A percepção que a maioria dos portugueses partilha acerca do governo não pode servir de alibi para os críticos ultrapassarem os limites do debate democrático

A separação de poderes e o respeito pela autonomia das instituições são dois dos pilares do regime democrático. Não são os únicos existentes, mas nestes tempos conturbados parecem ser os únicos que interessam à esquerda parlamentar, que os utiliza para sacralizar os acórdãos do Tribunal Constitucional (TC) e censurar as alegadas pressões do governo sobre os juízes do TC. A palavra é mesmo essa - sacralizar, divinizar a palavra do TC e, portanto, torná-la incontestável. Todo esse exercício retórico sustenta-se num equívoco conceptual e fácil de esclarecer: criticar uma decisão não é o mesmo do que contestar a sua legitimidade e a sua validade. E se muitos (governo, constitucionalistas e especialistas de direita e de esquerda) têm criticado as decisões dos juízes do TC, a sua legitimidade nunca foi posta em causa porque, até hoje, o governo cumpriu à risca as decisões dos juízes.

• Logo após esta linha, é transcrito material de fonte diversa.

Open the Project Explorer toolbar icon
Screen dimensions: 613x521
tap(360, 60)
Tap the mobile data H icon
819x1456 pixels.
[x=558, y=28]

Se isto não é assunto novo, saliente-se a flexibilidade hipócrita com que se aplica este exercício argumentativo. Se o governo discorda de um acórdão do TC, mesmo cumprindo-o integralmente, a oposição acusa-o de blasfemar, assim desrespeitando a autonomia dos juízes do palácio Ratton. Mas se uma decisão dos mesmos juízes for criticada pelos deputados do Bloco de Esquerda, como aconteceu no caso da limitação dos mandatos autárquicos, já não é blasfémia - é apenas uma crítica construtiva.

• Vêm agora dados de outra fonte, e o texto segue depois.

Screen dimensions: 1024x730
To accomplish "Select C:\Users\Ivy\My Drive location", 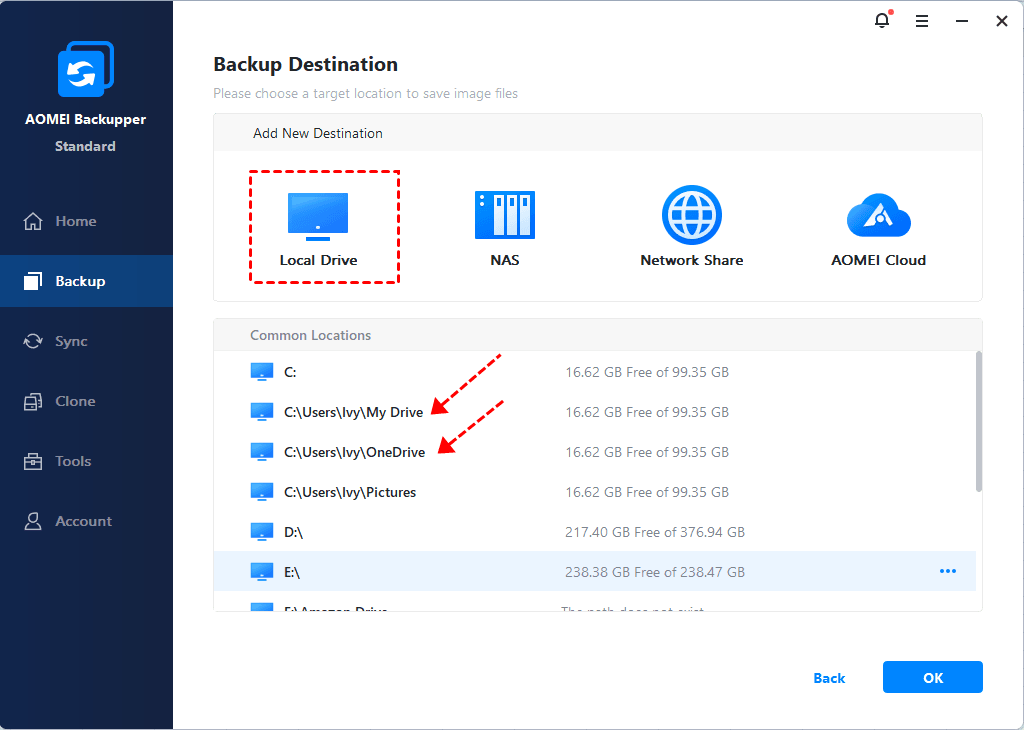I will [353, 412].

Esta flexibilidade interpretativa é particularmente visível se alargarmos o espectro do respeito institucional a outras instituições do regime. Dois exemplos recentes. O mais grave, de Isabel Moreira, deputada à Assembleia da República pelo PS, que acusou o Presidente da República de traição. O outro, mais habitual, de Mário Soares que, na linha de intervenções públicas passadas, qualificou o governo de "bando de delinquentes". Em nenhum dos casos, as declarações geraram indignação ou foram analisadas sob a lupa do desrespeito institucional. Sobretudo no caso de Isabel Moreira, sublinhe-se, em que a acusação em causa não é uma coisa pequena. Ninguém se comoveu.
Não importa agora discutir se as decisões dos juízes do TC são acertadas ou se Isabel Moreira tem alguma razão nas críticas que faz a Cavaco (no sentido de pretender que o Presidente da República peça a fiscalização preventiva do Orçamento de Estado para 2014). O que interessa é reflectir sobre se não se estará a ultrapassar uma fronteira perigosa. É que as regras institucionais, numa democracia, não são apenas regras de civilidade. São o que permite que o debate político aconteça no seu enquadramento próprio, e nunca no domínio da moral. Isto é, o garante que a identificação dos adversários políticos surge pelas ideias e não pelo ódio. E que a validade do que é dito não depende apenas de quem o disse.
A percepção que, hoje, a maioria dos portugueses partilha acerca do governo ou da Presidência não pode, portanto, servir de alibi para que os críticos ultrapassem os limites do debate democrático. Se agora o permitirmos, em nome de pequenos interesses políticos, enfraqueceremos um pilar democrático. E amanhã, depois da crise e com outro governo, será essa a herança que deixaremos: um regime enfraquecido por nós próprios.